Mehta was born and raised in India, but emigrated to New York as a boy, and then returned for a period of years as a grown man, bringing along his two boys and his wife, another "Indian born abroad." A talented freelance writer, Mehta sets out to capture the indescribable and invincible character of Mumbai, a city he'd known as Bombay. He runs with gangsters and terrorists, hangs out with rich diamond cutters and transgendered exotic dancers, collaborates on a film with a famous Bollywood director and sits in on a police torture-session. He rents a flat and arranges to have the plumbing repaired -- a task that nearly matches the others for difficulty and revealing details.
The book -- all 600 pages of it -- is a long, relentless, tortured Valentine to the city that Mehta will always call home and which he can never find his home in. Though the book clearly sets out to vent Mehta's frustration with the many ways in which Mumbai, the densest place on Earth, is seriously broken, he cannot maintain his cynicism and all through the text is shot through with celebratory notes that bring Mumbai to life, from drinking Masala Coka (Coke fizzed into a spicy volcano by pouring it over masala spices) to mentoring a runaway low-caste poet boy who sleeps on the sidewalk and reuniting him with his father.

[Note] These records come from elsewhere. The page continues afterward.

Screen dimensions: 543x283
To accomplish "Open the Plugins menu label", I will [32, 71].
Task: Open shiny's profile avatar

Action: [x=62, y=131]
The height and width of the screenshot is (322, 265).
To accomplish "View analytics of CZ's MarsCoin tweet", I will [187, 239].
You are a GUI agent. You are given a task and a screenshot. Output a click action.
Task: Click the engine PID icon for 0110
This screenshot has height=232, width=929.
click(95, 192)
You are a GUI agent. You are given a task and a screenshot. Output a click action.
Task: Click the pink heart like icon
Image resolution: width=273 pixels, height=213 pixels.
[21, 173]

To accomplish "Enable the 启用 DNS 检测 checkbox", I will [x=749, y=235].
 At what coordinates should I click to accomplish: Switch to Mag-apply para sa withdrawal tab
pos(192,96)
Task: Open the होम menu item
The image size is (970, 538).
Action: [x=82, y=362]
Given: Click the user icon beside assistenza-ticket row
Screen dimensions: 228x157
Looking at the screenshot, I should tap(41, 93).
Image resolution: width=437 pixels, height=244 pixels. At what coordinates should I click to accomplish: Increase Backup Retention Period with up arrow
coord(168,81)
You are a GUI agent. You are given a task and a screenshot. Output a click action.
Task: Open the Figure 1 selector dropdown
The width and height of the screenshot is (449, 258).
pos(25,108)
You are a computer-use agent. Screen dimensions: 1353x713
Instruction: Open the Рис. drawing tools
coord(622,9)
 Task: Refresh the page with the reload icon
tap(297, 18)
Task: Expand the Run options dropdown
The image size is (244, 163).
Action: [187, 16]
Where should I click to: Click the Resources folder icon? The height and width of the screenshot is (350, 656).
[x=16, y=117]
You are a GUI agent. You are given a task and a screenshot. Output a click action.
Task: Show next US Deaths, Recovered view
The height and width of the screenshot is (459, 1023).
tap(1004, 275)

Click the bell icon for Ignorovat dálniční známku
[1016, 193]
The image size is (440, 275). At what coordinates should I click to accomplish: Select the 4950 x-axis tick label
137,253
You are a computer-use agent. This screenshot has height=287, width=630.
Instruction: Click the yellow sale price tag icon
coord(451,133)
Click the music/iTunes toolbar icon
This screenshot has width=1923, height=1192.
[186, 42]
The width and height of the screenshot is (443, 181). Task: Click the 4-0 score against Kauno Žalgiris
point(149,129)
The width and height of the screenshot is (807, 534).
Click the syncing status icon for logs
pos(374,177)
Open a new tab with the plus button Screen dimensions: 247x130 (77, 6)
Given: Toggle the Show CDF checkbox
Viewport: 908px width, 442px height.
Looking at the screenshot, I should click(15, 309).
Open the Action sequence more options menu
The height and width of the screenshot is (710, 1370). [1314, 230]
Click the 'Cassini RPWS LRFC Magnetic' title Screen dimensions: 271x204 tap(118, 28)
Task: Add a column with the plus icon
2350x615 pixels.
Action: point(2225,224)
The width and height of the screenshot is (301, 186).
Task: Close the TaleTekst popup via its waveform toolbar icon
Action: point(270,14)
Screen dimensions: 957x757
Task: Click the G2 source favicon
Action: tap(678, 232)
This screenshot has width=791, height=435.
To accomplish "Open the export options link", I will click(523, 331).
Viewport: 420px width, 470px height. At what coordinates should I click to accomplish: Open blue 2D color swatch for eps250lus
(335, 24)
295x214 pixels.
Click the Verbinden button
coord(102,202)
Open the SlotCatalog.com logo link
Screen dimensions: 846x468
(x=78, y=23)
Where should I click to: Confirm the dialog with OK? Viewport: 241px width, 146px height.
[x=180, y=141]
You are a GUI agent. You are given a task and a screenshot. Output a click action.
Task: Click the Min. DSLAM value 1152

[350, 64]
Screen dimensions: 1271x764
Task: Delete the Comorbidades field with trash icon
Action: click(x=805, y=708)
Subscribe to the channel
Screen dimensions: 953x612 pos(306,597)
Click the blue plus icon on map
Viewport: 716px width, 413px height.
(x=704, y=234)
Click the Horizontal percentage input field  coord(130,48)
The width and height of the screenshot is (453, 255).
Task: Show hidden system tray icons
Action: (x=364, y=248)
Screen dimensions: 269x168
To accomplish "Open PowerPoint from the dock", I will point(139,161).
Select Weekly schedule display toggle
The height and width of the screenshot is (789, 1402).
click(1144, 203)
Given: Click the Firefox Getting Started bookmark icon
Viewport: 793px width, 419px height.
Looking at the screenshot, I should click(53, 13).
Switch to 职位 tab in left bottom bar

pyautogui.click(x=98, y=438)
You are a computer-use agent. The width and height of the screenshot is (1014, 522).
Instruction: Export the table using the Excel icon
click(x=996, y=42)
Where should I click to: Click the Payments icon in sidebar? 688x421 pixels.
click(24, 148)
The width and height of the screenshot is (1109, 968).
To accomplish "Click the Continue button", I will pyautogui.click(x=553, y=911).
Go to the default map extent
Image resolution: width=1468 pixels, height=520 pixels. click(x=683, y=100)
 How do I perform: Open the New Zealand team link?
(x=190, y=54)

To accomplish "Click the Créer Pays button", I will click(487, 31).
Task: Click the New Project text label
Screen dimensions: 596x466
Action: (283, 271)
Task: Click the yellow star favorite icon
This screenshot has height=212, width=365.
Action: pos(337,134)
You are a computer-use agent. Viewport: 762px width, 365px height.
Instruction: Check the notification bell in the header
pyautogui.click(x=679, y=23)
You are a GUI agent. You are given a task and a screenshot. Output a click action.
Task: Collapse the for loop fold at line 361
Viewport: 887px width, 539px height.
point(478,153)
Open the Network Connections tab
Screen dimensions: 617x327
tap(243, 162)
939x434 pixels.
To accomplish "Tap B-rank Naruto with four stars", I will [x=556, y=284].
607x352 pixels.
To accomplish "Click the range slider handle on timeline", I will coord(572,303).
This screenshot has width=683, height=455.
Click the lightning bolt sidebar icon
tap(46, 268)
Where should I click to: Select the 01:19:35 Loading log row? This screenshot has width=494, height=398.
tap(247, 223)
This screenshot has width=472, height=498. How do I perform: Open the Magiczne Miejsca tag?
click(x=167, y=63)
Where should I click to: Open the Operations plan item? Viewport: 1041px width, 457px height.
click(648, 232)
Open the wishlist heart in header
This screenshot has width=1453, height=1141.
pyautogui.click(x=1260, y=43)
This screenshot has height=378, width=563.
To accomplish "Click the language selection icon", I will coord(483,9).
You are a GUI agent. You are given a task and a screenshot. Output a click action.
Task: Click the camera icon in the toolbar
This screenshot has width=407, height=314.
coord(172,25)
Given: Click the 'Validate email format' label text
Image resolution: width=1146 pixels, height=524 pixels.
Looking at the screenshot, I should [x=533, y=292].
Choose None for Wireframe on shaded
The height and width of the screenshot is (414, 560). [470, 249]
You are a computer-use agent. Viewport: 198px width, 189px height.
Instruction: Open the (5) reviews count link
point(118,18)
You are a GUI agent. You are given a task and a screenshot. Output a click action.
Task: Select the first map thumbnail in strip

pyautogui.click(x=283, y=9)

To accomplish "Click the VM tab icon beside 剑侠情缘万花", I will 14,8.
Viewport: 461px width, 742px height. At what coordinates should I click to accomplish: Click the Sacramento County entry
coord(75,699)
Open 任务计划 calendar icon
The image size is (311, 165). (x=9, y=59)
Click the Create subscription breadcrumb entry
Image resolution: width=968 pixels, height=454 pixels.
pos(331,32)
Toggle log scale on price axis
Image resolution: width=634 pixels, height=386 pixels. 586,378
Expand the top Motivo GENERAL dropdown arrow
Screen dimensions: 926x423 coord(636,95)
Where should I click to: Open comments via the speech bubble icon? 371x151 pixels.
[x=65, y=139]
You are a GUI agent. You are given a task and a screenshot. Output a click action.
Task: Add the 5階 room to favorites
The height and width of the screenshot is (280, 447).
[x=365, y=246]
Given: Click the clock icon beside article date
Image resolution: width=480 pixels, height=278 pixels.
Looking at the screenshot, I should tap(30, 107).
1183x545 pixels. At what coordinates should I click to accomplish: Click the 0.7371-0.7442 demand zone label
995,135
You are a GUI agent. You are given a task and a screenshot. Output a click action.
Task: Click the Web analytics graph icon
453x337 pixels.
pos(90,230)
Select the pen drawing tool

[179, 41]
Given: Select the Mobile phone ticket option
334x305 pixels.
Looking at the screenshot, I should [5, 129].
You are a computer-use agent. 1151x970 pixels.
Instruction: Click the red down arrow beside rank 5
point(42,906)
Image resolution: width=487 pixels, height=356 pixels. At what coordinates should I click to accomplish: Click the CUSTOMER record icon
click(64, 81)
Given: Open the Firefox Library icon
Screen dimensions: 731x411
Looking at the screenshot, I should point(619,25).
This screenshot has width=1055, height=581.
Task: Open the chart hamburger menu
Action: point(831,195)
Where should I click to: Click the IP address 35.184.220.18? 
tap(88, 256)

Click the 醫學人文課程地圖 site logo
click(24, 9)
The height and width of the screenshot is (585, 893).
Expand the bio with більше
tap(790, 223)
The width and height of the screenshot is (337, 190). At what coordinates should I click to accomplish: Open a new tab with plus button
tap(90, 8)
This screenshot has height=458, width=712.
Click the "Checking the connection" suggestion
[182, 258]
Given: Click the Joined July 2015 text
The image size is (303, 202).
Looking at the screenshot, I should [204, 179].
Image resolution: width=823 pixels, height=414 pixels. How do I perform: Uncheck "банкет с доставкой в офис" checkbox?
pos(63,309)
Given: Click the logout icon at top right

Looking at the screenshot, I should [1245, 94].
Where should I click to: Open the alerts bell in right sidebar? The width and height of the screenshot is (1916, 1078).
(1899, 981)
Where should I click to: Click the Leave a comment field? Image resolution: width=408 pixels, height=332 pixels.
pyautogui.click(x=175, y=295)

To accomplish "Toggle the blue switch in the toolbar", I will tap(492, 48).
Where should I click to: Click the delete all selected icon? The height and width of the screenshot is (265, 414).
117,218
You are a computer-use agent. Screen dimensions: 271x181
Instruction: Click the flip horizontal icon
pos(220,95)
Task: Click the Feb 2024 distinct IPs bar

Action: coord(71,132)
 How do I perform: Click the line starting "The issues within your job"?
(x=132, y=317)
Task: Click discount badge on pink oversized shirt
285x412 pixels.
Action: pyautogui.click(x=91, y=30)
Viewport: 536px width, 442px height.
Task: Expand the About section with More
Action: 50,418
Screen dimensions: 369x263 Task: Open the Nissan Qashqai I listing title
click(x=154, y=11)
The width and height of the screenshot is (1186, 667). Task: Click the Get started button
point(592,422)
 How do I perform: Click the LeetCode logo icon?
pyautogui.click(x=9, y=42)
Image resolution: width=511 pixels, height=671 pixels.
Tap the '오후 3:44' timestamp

I've never been to Mumbai (I'm travelling there later this year as research for a book), but reading Mehta's work made me fall in love with the city -- at least by proxy. This is an extraordinary book -- not least for the journey that Mehta himself takes through the course of the text, as he unflinchingly examines his position as a "diaspora Indian" and the values he's brought with him abroad, and the values he's brought back to India.